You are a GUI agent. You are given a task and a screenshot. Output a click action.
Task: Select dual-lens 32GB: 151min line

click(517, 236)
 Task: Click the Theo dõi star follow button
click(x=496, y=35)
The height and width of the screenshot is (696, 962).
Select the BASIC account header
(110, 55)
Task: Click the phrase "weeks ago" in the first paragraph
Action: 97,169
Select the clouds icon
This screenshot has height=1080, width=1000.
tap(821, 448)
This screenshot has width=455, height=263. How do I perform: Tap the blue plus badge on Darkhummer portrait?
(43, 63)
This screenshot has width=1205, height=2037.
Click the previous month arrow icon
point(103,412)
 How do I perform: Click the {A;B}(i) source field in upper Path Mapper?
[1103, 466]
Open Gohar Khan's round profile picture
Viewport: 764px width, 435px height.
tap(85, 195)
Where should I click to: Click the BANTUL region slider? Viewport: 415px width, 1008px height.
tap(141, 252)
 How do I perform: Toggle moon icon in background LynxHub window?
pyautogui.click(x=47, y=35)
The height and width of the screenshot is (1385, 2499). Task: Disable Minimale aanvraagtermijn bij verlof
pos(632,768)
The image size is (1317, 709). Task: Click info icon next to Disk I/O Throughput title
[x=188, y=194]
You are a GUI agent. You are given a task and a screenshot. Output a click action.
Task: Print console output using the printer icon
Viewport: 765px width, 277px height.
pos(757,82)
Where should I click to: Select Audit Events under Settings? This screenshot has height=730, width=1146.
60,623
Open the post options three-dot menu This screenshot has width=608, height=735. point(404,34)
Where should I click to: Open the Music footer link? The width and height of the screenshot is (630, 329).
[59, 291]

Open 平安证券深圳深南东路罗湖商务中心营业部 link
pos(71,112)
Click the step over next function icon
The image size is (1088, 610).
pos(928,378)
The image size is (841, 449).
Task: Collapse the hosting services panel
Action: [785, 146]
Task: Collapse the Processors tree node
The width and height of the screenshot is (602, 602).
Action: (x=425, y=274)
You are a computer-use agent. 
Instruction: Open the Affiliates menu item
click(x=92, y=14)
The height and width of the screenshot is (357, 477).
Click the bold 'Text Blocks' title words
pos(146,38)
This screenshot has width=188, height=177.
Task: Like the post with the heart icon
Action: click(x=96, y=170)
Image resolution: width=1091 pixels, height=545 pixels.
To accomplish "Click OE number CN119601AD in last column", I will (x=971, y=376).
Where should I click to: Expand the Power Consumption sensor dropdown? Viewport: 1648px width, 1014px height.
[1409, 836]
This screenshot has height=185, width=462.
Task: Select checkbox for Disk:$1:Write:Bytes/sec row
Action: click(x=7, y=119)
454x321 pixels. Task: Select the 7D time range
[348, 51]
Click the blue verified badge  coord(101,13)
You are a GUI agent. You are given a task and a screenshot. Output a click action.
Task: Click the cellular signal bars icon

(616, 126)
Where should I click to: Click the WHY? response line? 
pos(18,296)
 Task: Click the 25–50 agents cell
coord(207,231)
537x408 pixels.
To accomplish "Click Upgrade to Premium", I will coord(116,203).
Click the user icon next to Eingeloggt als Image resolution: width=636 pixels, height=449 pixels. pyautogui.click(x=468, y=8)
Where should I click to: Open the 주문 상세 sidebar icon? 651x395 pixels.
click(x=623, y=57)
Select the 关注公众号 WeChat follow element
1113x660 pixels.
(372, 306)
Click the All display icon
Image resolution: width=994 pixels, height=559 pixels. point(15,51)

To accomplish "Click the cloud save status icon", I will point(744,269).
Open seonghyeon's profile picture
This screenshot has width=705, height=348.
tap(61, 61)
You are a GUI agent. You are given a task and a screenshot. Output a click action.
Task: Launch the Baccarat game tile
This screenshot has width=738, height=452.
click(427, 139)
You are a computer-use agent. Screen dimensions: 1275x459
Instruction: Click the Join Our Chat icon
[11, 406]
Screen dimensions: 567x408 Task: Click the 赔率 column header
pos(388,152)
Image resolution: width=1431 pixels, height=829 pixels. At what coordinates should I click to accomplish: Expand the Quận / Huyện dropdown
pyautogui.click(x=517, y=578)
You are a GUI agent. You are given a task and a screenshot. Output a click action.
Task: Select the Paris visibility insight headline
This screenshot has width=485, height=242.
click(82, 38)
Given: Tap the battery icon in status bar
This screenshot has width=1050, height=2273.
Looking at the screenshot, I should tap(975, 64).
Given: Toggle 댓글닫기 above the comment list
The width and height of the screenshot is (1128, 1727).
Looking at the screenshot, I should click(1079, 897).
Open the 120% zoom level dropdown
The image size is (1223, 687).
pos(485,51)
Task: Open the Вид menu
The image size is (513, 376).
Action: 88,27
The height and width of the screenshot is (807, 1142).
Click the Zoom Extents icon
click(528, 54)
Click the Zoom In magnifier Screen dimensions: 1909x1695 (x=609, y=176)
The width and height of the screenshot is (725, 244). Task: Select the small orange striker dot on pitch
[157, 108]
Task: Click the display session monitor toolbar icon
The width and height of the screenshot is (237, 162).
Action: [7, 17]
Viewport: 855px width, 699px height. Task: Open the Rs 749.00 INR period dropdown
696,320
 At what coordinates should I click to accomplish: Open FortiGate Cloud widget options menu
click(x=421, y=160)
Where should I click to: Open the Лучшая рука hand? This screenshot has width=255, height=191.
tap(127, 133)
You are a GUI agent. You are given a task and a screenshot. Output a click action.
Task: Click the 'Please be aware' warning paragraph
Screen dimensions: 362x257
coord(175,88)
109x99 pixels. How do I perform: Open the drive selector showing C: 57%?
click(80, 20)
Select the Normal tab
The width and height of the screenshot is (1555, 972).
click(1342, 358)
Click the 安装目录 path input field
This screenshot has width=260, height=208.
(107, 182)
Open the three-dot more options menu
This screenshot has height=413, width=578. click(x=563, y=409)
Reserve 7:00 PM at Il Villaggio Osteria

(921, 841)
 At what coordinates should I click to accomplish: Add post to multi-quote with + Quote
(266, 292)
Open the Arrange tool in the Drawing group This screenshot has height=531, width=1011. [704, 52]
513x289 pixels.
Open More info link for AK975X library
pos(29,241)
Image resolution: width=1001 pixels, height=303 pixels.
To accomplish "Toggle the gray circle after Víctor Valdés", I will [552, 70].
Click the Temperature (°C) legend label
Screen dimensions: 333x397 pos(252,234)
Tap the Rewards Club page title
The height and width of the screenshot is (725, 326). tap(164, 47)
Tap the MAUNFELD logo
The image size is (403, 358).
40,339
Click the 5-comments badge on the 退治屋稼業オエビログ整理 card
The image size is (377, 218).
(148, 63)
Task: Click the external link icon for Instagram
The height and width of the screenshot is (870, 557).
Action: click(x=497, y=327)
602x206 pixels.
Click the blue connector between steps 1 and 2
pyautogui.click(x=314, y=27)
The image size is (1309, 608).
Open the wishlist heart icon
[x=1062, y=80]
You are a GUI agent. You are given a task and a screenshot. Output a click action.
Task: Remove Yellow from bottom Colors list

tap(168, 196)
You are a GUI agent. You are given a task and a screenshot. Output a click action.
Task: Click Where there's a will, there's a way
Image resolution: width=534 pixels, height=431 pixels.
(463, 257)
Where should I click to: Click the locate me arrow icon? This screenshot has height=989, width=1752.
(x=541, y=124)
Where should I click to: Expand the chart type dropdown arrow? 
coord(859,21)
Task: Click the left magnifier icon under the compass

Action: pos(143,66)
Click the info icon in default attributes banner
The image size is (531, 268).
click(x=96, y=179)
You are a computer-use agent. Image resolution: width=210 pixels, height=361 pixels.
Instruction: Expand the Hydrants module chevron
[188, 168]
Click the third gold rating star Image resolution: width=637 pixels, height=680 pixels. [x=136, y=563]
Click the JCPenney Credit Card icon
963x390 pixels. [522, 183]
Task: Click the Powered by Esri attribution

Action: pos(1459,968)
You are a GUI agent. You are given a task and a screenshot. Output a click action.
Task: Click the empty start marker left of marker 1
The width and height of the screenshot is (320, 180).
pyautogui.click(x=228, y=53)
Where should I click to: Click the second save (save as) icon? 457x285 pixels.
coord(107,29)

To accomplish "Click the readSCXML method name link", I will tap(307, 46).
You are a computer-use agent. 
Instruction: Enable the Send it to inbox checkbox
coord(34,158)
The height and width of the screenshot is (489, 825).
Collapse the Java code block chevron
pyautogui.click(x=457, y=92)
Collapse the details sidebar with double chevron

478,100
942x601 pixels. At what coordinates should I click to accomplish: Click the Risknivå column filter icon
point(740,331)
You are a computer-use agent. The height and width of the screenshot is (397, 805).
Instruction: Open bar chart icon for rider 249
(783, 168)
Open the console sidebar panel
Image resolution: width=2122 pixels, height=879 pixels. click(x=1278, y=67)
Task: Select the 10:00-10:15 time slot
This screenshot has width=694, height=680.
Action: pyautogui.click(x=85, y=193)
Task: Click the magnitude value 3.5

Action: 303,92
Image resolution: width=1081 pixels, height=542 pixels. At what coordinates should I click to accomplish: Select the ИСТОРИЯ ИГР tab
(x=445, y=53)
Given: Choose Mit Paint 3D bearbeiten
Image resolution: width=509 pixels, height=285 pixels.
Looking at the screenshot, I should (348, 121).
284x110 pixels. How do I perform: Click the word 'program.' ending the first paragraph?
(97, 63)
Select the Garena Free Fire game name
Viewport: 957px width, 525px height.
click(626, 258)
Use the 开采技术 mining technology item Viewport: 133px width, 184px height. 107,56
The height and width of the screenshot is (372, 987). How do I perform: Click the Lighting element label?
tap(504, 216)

---------------

> _Job_
Lay out the stretch of the listing from the line containing "Viewport: 855px width, 699px" through the line containing "Open the Arrange" as a numbered list, omitting any blank lines.

> _Expected answer_
1. Viewport: 855px width, 699px height. Task: Open the Rs 749.00 INR period dropdown
2. 696,320
3.  At what coordinates should I click to accomplish: Open FortiGate Cloud widget options menu
4. click(x=421, y=160)
5. Where should I click to: Open the Лучшая рука hand? This screenshot has width=255, height=191.
6. tap(127, 133)
7. You are a GUI agent. You are given a task and a screenshot. Output a click action.
8. Task: Click the 'Please be aware' warning paragraph
9. Screen dimensions: 362x257
10. coord(175,88)
11. 109x99 pixels. How do I perform: Open the drive selector showing C: 57%?
12. click(80, 20)
13. Select the Normal tab
14. The width and height of the screenshot is (1555, 972).
15. click(1342, 358)
16. Click the 安装目录 path input field
17. This screenshot has width=260, height=208.
18. (107, 182)
19. Open the three-dot more options menu
20. This screenshot has height=413, width=578. click(x=563, y=409)
21. Reserve 7:00 PM at Il Villaggio Osteria
22. (921, 841)
23.  At what coordinates should I click to accomplish: Add post to multi-quote with + Quote
24. (266, 292)
25. Open the Arrange tool in the Drawing group This screenshot has height=531, width=1011. [704, 52]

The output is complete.